Die im Baugesetzbuch (BauGB) den Kommunen zur Verfügung gestellten Handlungsinstrumente der Bauleitplanung sind nur in sehr geringem Maße abschließend final programmiert. Die normativen Vorgaben des § 1 Abs. 5 BauGB in Gestalt von allgemeinen städtebaulichen Zielen sowie die Auflistung zu berücksichtigender Belange in § 1 Abs. 6 BauGB ermöglichen es den Gemeinden, Bauleitplanungen mit quasi jeder rechtlich legitimen Zielsetzung zu verfolgen, soweit die Kommunen ihren verfassungsrechtlich und einfachrechtlich vorgegebenen Kompetenzbereich auf die Regelung örtlicher Angelegenheiten einhalten.

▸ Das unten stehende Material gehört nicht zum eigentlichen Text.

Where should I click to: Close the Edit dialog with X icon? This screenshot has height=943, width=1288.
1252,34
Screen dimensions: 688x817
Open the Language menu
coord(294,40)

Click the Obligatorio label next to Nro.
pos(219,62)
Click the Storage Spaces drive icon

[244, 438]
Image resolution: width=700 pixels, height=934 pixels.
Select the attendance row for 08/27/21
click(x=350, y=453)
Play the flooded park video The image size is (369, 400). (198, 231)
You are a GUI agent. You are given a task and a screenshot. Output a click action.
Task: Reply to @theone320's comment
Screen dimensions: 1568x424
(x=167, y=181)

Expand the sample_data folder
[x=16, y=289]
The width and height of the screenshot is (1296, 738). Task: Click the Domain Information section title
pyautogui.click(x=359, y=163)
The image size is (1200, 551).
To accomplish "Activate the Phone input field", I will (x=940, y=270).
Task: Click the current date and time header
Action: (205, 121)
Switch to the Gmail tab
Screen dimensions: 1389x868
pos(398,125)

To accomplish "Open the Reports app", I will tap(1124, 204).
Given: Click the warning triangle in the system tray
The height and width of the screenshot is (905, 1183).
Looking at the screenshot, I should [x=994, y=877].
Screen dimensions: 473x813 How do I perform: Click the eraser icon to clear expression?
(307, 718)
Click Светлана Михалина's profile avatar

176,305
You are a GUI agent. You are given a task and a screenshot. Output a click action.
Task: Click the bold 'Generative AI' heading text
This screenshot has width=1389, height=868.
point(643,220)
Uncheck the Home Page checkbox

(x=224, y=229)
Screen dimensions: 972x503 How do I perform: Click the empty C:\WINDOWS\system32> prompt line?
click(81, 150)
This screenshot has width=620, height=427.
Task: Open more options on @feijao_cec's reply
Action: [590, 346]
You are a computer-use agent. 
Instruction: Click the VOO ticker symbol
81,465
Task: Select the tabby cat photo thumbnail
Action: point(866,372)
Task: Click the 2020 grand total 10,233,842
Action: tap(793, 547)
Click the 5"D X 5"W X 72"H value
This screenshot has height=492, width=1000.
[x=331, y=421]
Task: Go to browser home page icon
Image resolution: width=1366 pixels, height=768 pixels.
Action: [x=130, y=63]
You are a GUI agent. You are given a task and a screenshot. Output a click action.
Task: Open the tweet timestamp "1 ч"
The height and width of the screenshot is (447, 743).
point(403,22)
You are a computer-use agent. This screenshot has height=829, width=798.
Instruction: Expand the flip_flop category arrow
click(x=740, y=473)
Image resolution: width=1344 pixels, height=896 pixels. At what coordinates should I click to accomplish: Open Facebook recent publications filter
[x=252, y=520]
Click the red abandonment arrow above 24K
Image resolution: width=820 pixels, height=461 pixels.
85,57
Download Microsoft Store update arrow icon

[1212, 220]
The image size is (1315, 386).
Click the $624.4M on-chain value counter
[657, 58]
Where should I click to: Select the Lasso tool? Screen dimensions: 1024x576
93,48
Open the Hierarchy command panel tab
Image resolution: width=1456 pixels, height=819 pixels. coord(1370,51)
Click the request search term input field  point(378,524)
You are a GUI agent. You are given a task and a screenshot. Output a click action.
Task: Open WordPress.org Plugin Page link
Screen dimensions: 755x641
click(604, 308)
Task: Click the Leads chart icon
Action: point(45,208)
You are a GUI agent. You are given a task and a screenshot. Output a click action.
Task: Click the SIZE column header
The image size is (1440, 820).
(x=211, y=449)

Eine juristische Arbeit, die sich mit der Umsetzung einer konkreten städtebaulichen Idee befasst, darf deshalb besondere Aufmerksamkeit erwarten. Thomas Weigelt beschäftigt sich in einer an der Fakultät für Rechtswissenschaft in Hamburg eingereichten Doktorarbeit mit den rechtlichen Herausforderungen einer „wachsenden Stadt“, und zwar vor allem unter dem Aspekt der Erhaltung bzw. Schaffung sog. heterogener Bevölkerungsstrukturen durch Instrumente des öffentlichen Baurechts. Die Arbeit entstand zunächst unter Betreuung des (leider früh) verstorbenen Hamburger Staats- und Verwaltungsrechtlers Arnd Schmehl. Der Autor Weigelt war während der Anfertigung der Arbeit Wissenschaftlicher Mitarbeiter an der Juristischen Fakultät der Humboldt-Universität zu Berlin. Die Arbeit hat möglicherweise deshalb einen starken „Berliner“ Akzent. Im Vordergrund der Untersuchung stehen Probleme, die durch den starken Zuzug und hohe bauliche Aktivitäten in unserer Bundeshauptstadt zu Änderungen der Bevölkerungsstruktur führen. Auch bezüglich der Zuständigkeits- und Kompetenzfragen liegt der Fokus der Untersuchung ganz auf der Berliner Situation.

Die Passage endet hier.